On Fri, 2009-01-16 at 00:38 +0100, Sebastian Bauer wrote:
> I think ORM supposed to have save insert and update:
> 
> save(force_insert=False,force_update=False)
> update() == save(force_update=True)
> insert() == save(force_insert=True)

There was a long discussion a couple of years ago about whether to add
method names like that or not. In the end, it was my decision and I
decided not to. There were reasonable arguments in favour of both
alternatives, but the decisive issue for me is that since "insert" and
"update" are both common words, introducing new methods with those names
in the model method namespace had a reasonable chance of colliding with
existing methods that people may have on their models (which would hide
the Django versions). I, for one, don't like introducing even small
backwards incompatibilities, particularly ones that would fail
effectively silently, when we don't have to, and that was a guiding
consideration in the API design even prior to Django 1.0.

Even now, although adding these methods wouldn't strictly break our
policy, it does run the risk of name collision with methods people have
on their own models. Adding new names to the heavily used namespace
(every single Model subclass uses that namespace) of Model should be
done with extreme caution.

> in that situation we could have clean code and we know that update is
> realy update on DB

Just like  we already know that force_update=True means "force an
update". You have to really try hard to misinterpret a save() call that
uses that parameter. It's as explicit as can be. "Clean" isn't a unique
condition: some piece of code can appear cleaner to one person than
another piece, but it doesn't mean the latter is unclean. It just means
you have a preference. The distinction is important.
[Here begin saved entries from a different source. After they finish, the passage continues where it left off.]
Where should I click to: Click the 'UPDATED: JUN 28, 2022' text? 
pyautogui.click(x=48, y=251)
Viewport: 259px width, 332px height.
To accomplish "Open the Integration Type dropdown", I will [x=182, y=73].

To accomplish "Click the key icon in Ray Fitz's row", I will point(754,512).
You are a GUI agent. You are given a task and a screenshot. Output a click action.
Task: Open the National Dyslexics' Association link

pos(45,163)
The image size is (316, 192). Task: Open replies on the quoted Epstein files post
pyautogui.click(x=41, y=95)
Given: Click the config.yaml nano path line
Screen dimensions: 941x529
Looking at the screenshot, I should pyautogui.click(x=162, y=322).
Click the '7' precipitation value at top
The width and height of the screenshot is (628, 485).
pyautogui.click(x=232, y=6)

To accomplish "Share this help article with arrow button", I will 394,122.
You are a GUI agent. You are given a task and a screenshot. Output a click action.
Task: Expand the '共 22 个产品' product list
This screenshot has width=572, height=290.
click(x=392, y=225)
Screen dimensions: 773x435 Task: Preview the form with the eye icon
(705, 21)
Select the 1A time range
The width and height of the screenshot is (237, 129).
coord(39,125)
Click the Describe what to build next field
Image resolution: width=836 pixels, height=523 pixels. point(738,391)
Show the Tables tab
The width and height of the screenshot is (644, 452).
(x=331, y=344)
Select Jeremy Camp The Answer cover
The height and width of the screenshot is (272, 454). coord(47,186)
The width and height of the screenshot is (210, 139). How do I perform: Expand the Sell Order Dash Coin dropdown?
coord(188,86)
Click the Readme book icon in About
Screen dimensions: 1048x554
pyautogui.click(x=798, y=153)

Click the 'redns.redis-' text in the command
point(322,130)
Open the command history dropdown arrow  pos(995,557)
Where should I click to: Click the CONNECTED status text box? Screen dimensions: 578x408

> i now we can have save(force_update=True) but update() looks better
> and we have insert() already

No, Model.insert() doesn't exist already.

Whether you prefer update() to save(force_update=True) is stylistic and
opinions will vary. As noted above, there is the namespace pollution
issue to consider and that is the reason we don't have it. There's no
harm done by omitting it. As noted, if you want it on your models, add
it as part of a standard base class. You'll be happy and other people's
code still won't break in mysterious ways.

> IMHO save() is only wrapper for save_base()

You've misunderstood things, in that case. Have a look at the method
signatures. The save() provides the public API, whereas save_base() is
the more internal API (and is something we can add parameters to, if
required, without breaking the API stability guarantee).